Philippines warns China of ‘severest response’ over drills
MANILA, Philippines (AP) — The Philippine foreign secretary warned China on Friday of “the severest response” if ongoing Chinese military exercises in the disputed South China Sea spill over into Philippine territory.
Foreign Secretary Teodoro Locsin Jr. said China’s People’s Liberation Army has been staging exercises off the Paracel Islands since July 1 and Chinese maritime officials have prohibited all vessels from navigating within the area of the maneuvers.
After checking the coordinates of the Chinese-declared no-entry zone where the maneuvers were being staged, Locsin said the waters off the Paracels, which are also claimed by Vietnam, “do not impinge on Philippine territory” but it was still a concern.
“Should the exercises spill over to Philippine territory, then China is forewarned that it will be met with the severest response, diplomatic and whatever else is appropriate,” Locsin said in a statement, without elaborating.

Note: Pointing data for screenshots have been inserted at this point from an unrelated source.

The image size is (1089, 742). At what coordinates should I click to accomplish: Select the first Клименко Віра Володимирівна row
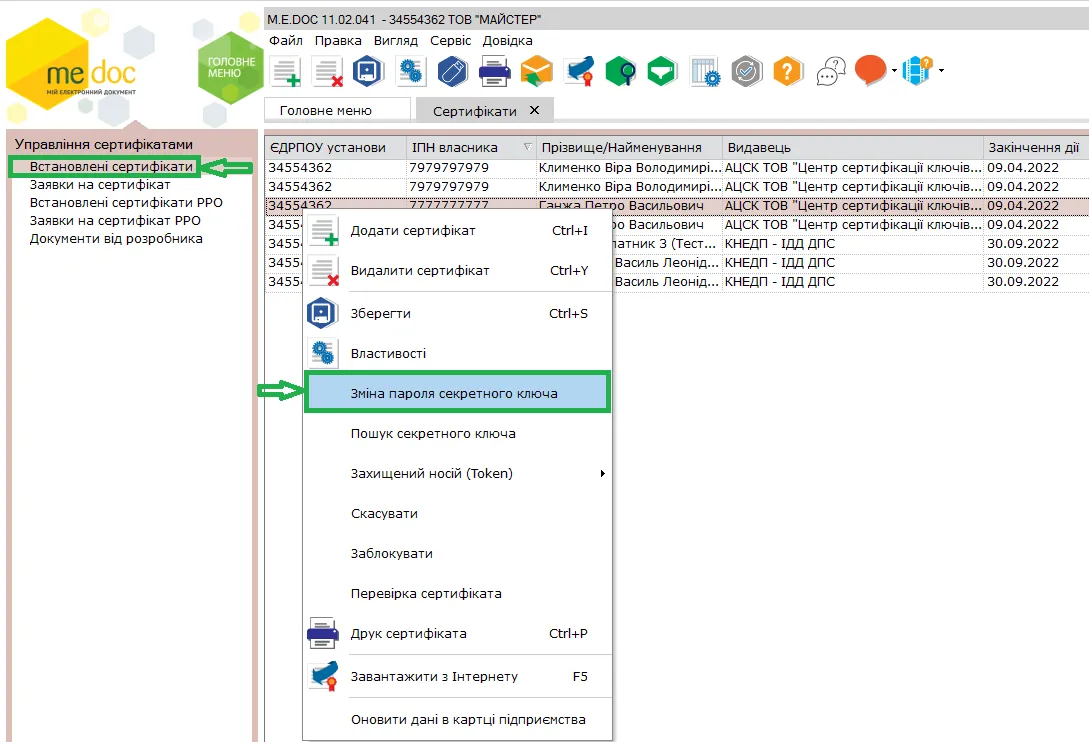(676, 167)
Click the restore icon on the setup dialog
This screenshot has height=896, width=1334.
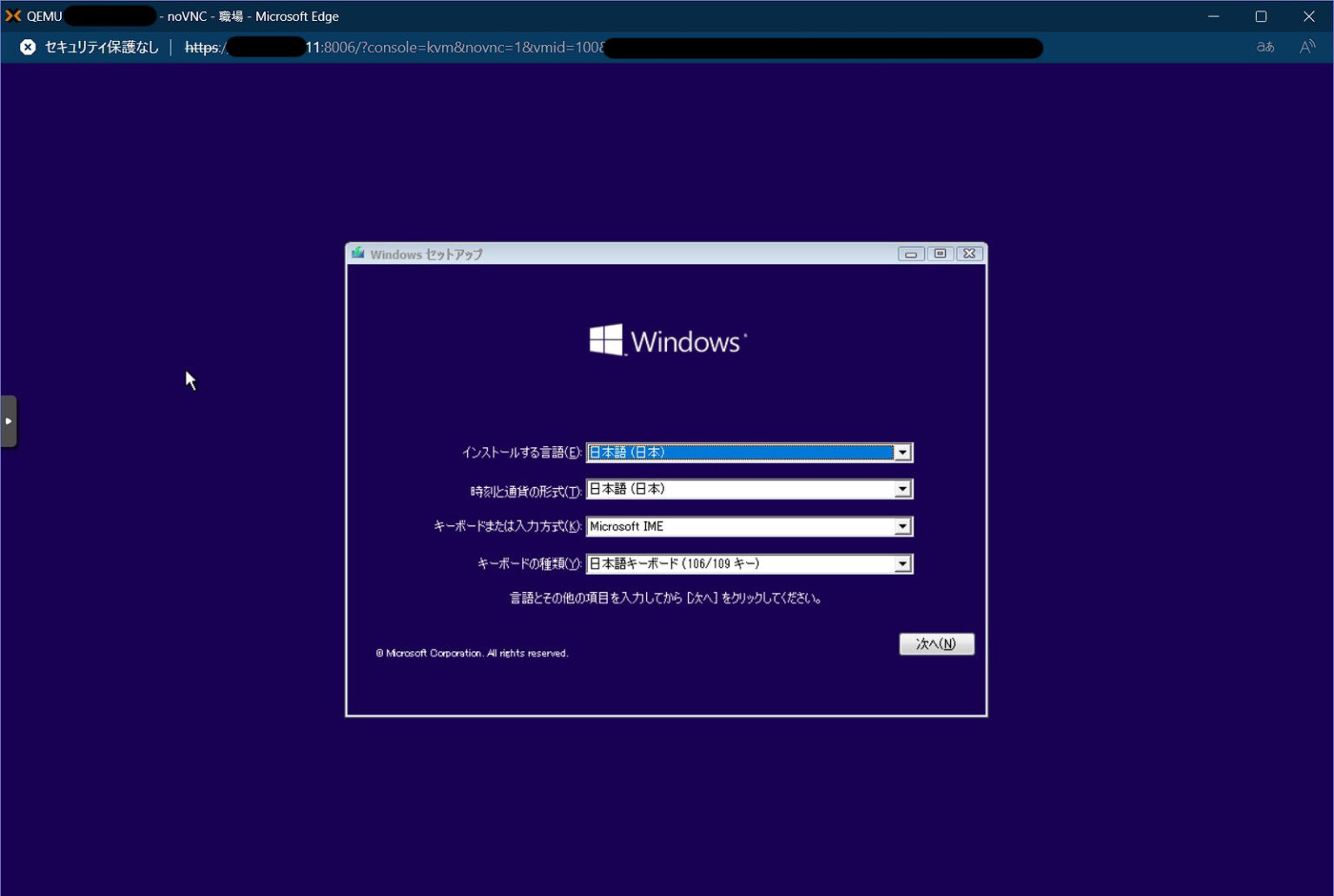[940, 254]
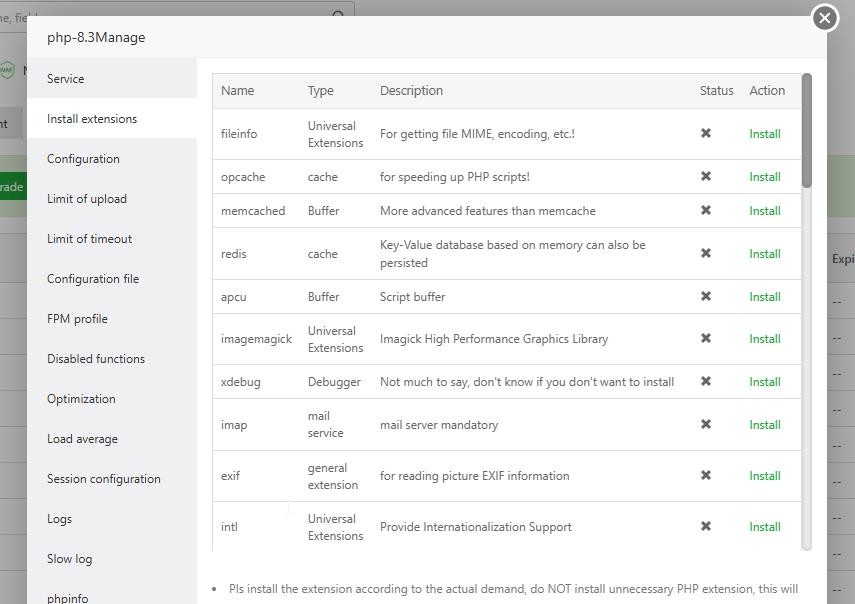Open Limit of upload settings

point(87,199)
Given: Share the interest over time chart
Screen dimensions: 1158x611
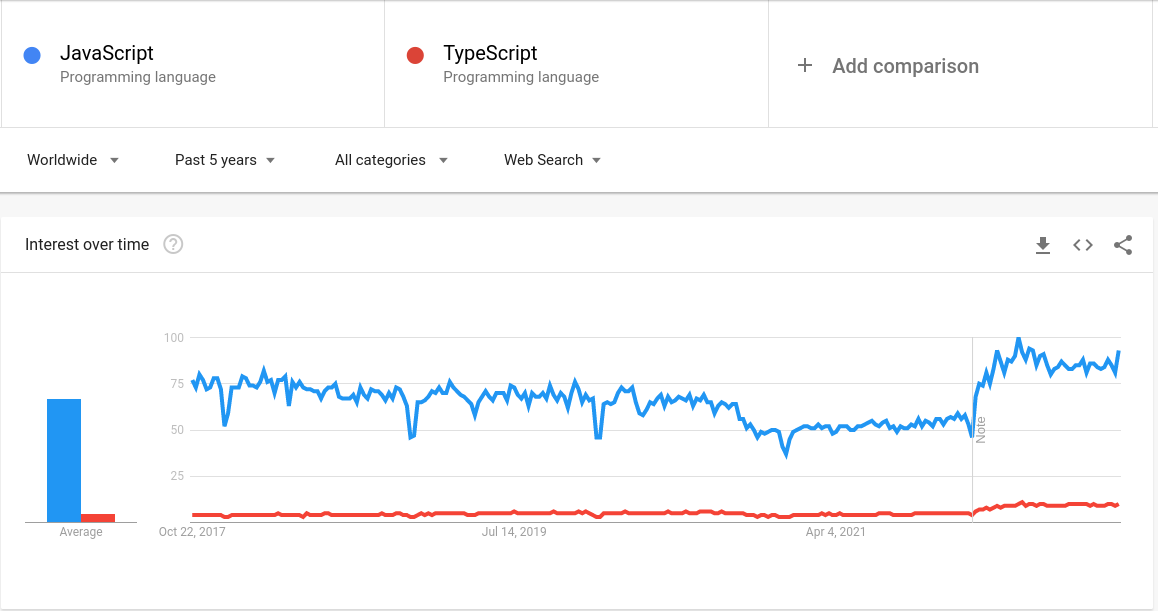Looking at the screenshot, I should [x=1123, y=245].
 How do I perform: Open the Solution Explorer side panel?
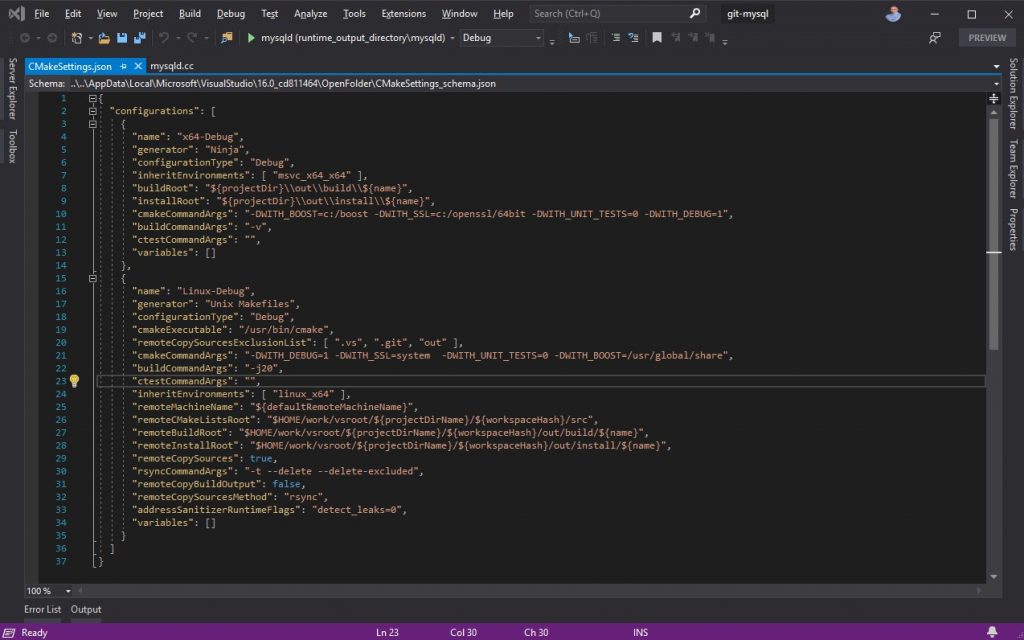(x=1013, y=95)
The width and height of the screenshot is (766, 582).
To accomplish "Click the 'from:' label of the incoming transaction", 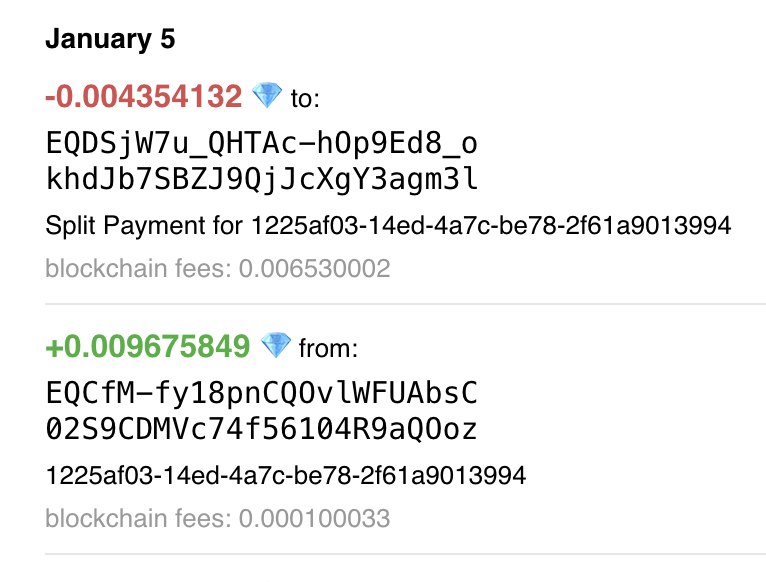I will tap(328, 348).
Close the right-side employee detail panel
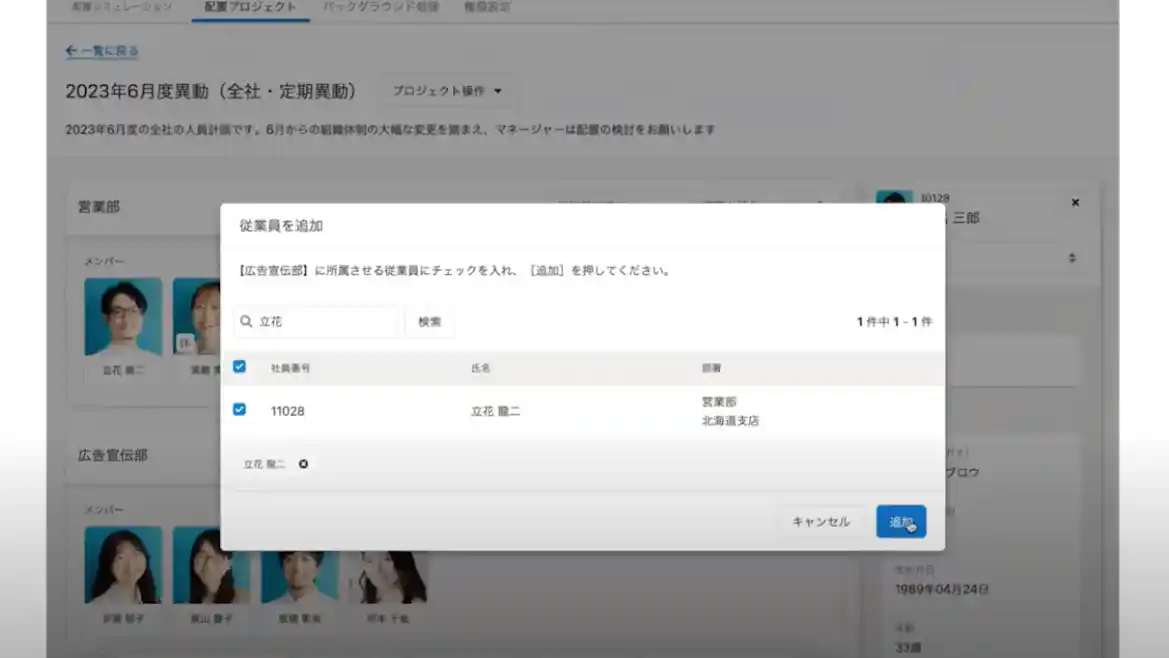The image size is (1169, 658). [x=1075, y=203]
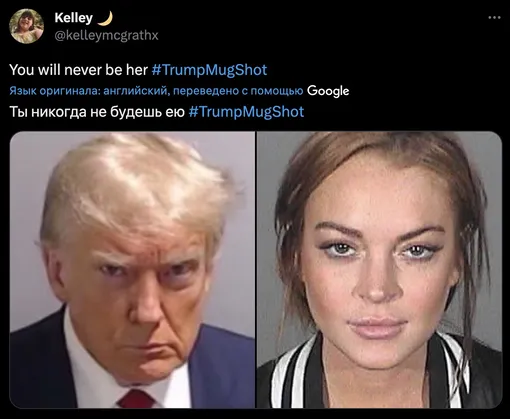Open the three-dot more options menu

(x=494, y=18)
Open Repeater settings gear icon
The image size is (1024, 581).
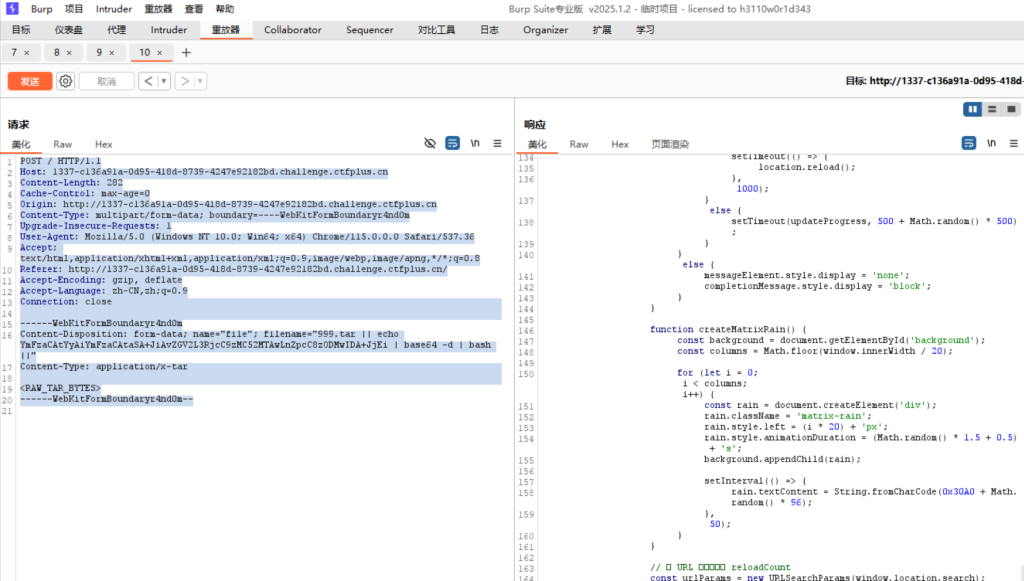(65, 81)
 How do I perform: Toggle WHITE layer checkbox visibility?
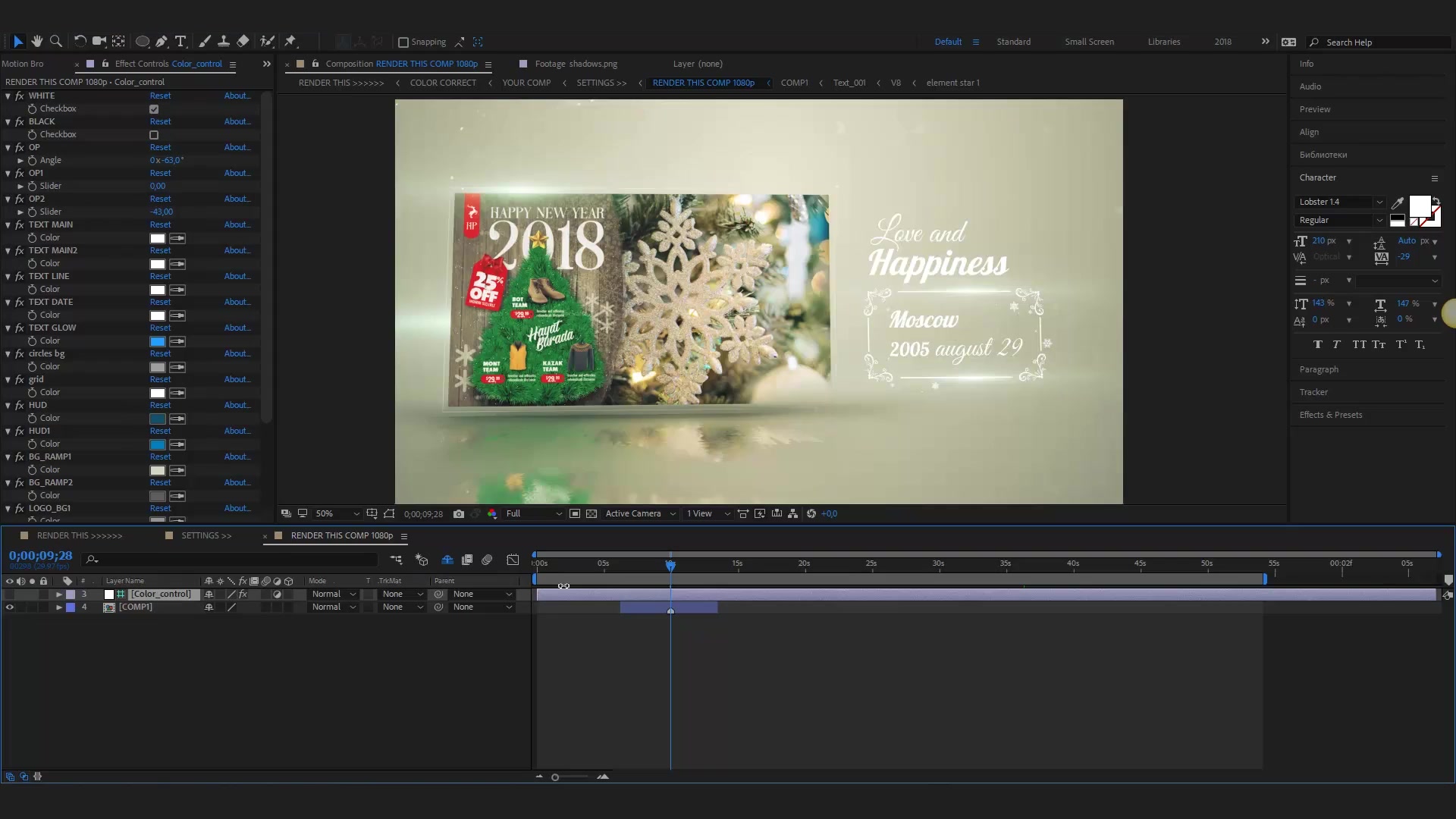155,108
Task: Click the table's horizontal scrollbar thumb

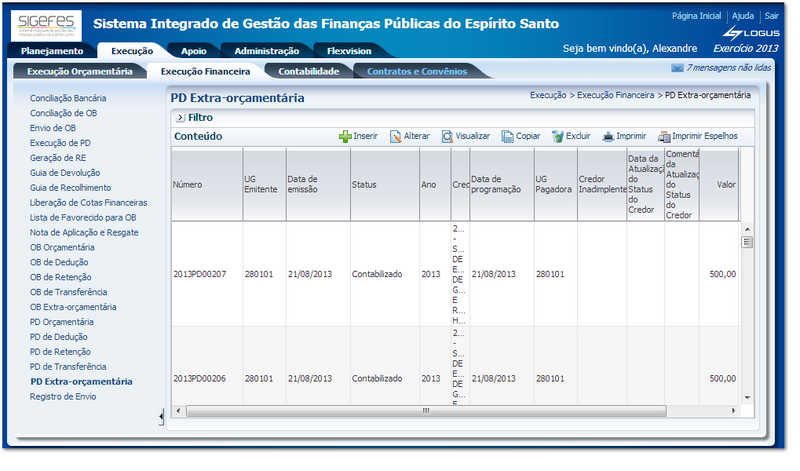Action: [x=425, y=410]
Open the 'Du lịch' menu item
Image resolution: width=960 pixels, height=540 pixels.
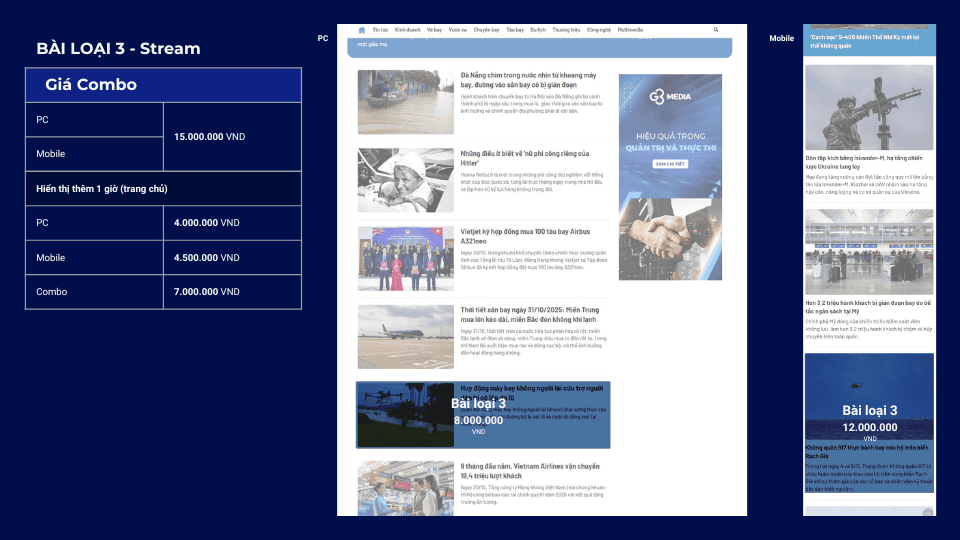pyautogui.click(x=538, y=30)
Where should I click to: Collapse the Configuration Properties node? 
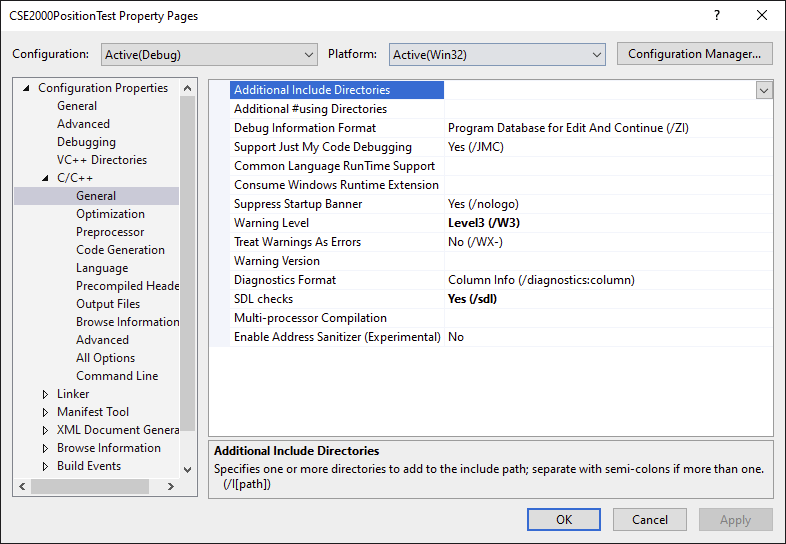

The Philippine warning to China over their territorial conflicts is the strongest so far this year and comes despite an improvement in relations since President Rodrigo Duterte took office in 2016.
Philippine Defense Secretary Delfin Lorenzana also raised alarm on Thursday over the Chinese military exercises. “If they are doing it in the contested areas, that will sound the alarm bells for all the claimants here in the South China Sea,” Lorenzana told an online news forum.
Vietnam protested in April after a Chinese coast guard ship rammed and sank a boat with eight fishermen off the Paracel Islands. The Philippines backed Vietnam and protested two new territorial districts announced by China in large swaths of the sea, adding that China’s assertive actions were taking place while the region was intensely preoccupied with the coronavirus pandemic.
Locsin said those territorial districts in the disputed waters were “null and void” because they were devoid of basis in international law. China has claimed virtually the entire waterway, one of the world’s busiest, on historical grounds but its claim was invalidated by an international tribunal in a 2016 ruling based on the United Nations Convention on the Law of the Sea.
“This is the problem with playing fast and loose with historical narratives and historical names,” Locsin said. “They open themselves to error; unless the real purpose is to excuse unchallenged mistakes that may over time harden into rights.”
China, like any other power, can invoke freedom of navigation while carrying out military exercises, Locsin said, but added that such passages should be done in a straight and uninterrupted voyage.
“We continue to look to China, as our nearest and biggest trading partner,” Locsin said, adding that its participation is essential to the success of any post-coronavirus economic recovery.
But he called on “the erring parties to refrain from escalating tension and abide by the responsibilities under international law” and exercise self-restraint in taking actions that could escalate disputes, especially during the pandemic.